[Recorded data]
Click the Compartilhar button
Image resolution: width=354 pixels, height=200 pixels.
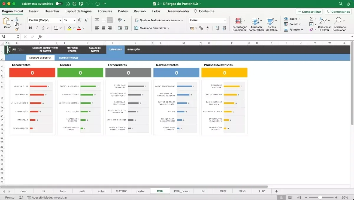(x=309, y=11)
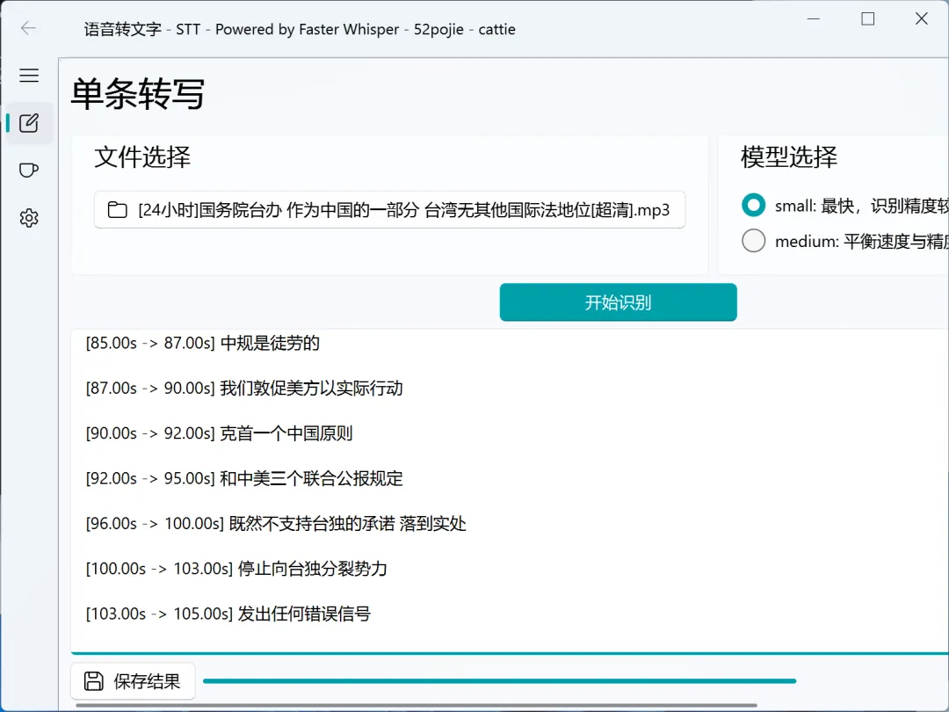
Task: Click the back arrow icon at top left
Action: pos(28,29)
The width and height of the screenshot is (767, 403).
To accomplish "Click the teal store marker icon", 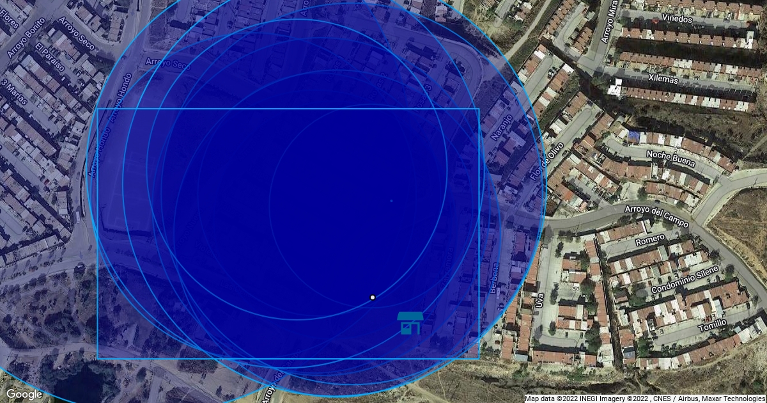I will 410,323.

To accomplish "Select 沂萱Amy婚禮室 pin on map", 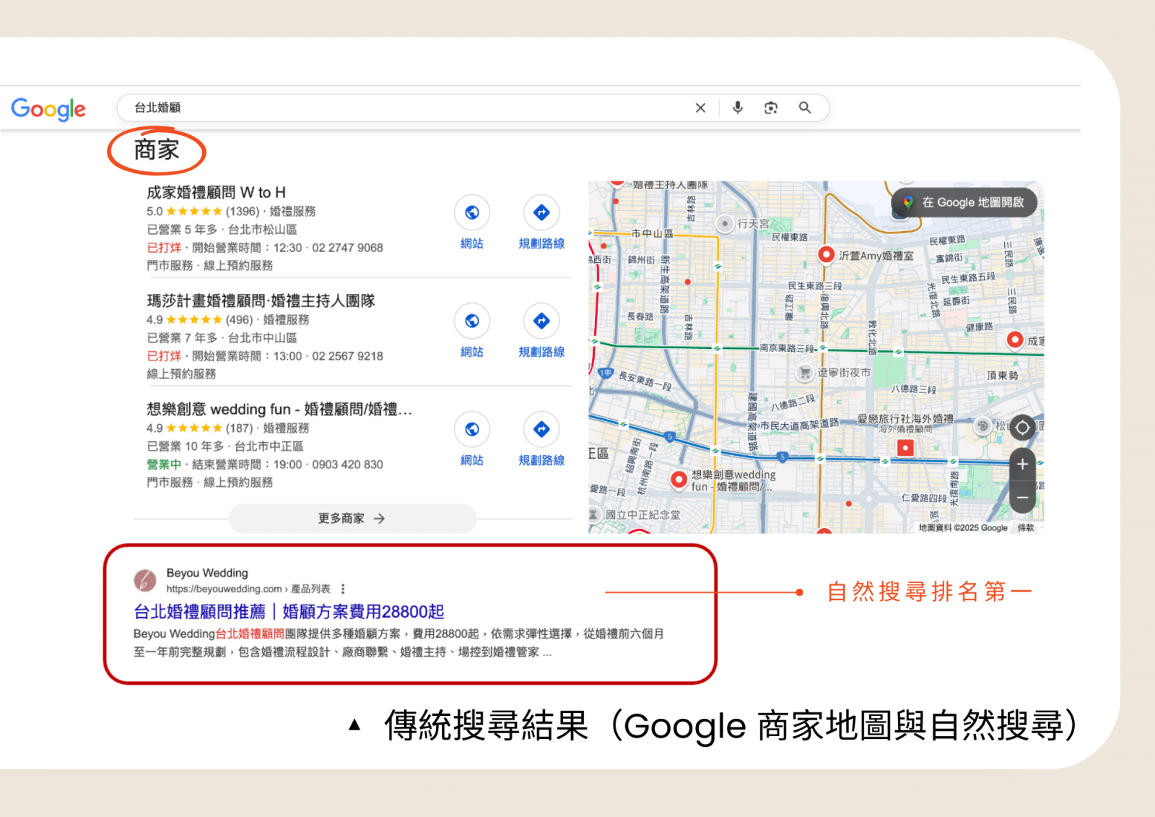I will click(826, 254).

#### [Activity]
Begin at the first line of the records. Print every line through the one containing "The width and" exactly, but skip the pictures.

#### [Answer to the exercise]
Click the Compartilhar button
Image resolution: width=354 pixels, height=200 pixels.
(x=309, y=11)
Task: Click the back arrow icon at top left
Action: pos(28,29)
The width and height of the screenshot is (767, 403).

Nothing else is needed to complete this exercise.